Stop Being Careless!

This morning as I was reading, my daughter was playing in the living room. She was acting a bit hyper and throwing herself around without a care in the world and as she thumped on the ground with her body, I kept telling her to be careful with her body because it’s the only one she has. I kept asking her to pay attention to her surroundings after a minor bump on the head on the coffee table. I must have said something to the effect of, “Be careful,” at least 3 times. Then as she came jumping onto the couch acting like a clown she bounced backward and smacked her head pretty good on the same coffee table that I had warned her to be careful of several times before. When her head smacked the table, out came the first words that popped in my head… spewing out of my mouth in reactivity was something to the effect of, “Well that was idiotic!”

As the words came flying out of my mouth, I wanted to shove them back in and then started explaining to her that I am frustrated because I warned her at least 3 times to be more aware of her surroundings, to be careful with her body, to be aware of what she was doing and avoid the dangers around her. Then I told her to take her mind off the hurting on her head and told her that when she stopped thinking about it, it would stop hurting. Sure enough, that worked. As I sat and reflected on the situation, I realized that this was a good message for a blog. 

This morning I was speaking to my 5-year-old, but it got me thinking about how often adults go through life carelessly, bumping into things, hurting themselves and others, not really heeding the warnings that the universe puts out there for them. It made me reflect on how much like children we truly are. How often do we see grown adults leaving bars intoxicated and jumping behind the wheel of a car without a care in the world despite all the warnings that have come before the moment they are making that decision? We frequently see incidents of drunk driving accidents taking the lives of others before their time on the news. We read health reports of the negative effect of alcohol on the body. We are told repeatedly that it isn’t a healthy decision and yet, so often, we choose to overlook the warnings and just do what we feel is “fun” in the moment. 

Or, if that doesn’t resonate, how many of you have stayed in a relationship despite the warning signals that it was not a healthy situation for you to be in? How many of you have allowed yourself to be disrespected by your partner or “friends”? How many of you have been in an abusive relationship? So often, we hear people state, after the fact, that they should have known better because the warning signals were there, but they chose not to heed them because they felt they could change or control the situation. How many of you have chosen to overlook the hard evidence that your partner was not that into you because you just wanted to be loved? 

How many of you have worked against the warnings of your soul that a job was not a good fit for you? I can certainly relate to this one in my life at the moment. I realize that I am using the excuse of financial security to keep on doing a job that is unfulfilling, stressful, and dangerous to the health of my soul. Each time the stress hits and the irritation grows, I am being warned that this is not the right fit for me, yet Monday comes and I’m back at it again… on the same commute, to a place that I really don’t care to be. I’m there, wanting to be writing and working on what matters to me, wanting to pour myself and my energy into my writing and into my work of teaching others how to lead more effective, healthier, and fulfilling lives.  I’m taking baby steps in that direction, instead of taking the leap of faith as the advice of many successful individuals state to build your dream while maintaining the financial security of your day job, although my spirit is telling me otherwise. 
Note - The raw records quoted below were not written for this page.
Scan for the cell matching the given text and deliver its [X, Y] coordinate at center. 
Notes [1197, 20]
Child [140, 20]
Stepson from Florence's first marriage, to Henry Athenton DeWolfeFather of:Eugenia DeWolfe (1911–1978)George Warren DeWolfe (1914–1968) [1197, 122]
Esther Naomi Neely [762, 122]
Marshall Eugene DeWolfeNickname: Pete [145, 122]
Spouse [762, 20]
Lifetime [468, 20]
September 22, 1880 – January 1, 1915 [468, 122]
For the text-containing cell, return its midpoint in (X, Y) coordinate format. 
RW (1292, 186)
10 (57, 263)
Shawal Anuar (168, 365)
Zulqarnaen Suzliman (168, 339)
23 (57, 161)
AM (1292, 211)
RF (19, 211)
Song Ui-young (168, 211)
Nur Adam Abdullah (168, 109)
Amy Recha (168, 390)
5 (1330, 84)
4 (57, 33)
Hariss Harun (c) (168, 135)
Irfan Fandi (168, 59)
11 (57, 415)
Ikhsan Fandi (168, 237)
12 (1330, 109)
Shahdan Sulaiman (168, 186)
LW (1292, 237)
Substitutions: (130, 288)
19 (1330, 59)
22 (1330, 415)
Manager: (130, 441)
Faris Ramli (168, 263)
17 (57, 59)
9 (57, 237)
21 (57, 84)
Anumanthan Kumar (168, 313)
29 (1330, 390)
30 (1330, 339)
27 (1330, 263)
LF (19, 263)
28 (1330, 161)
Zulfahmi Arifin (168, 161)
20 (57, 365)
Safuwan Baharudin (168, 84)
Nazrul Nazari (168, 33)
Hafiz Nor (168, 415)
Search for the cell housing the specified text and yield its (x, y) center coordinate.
We warn our children against the results of carelessness, yet many of us are not following our own advice. While we are reprimanding them for being careless, we are leading our lives carelessly when the stakes are much higher. As adults, some of our careless decisions mean the difference between life and death (drunk driving example), between love and hate (relationship example), between joy and despair (work example). When is it that we will realize that we need to heed the warning signs available to us in the lives of others, through history, through universal signs, and through our intuition? When will begin to trust the evidence that surrounds us and start making smarter choices? When are we going to choose life, love, and joy? When are we going to start taking our lives more seriously and start living them intentionally instead of carelessly? I don’t know about you, but for me, that time is now!

What careless decisions have you made? What situations have you created for yourself, despite knowing better? What signals were presented to you that allowed you to know better? Why do you feel you didn’t listen? What excuses did you make? Share in the comments section.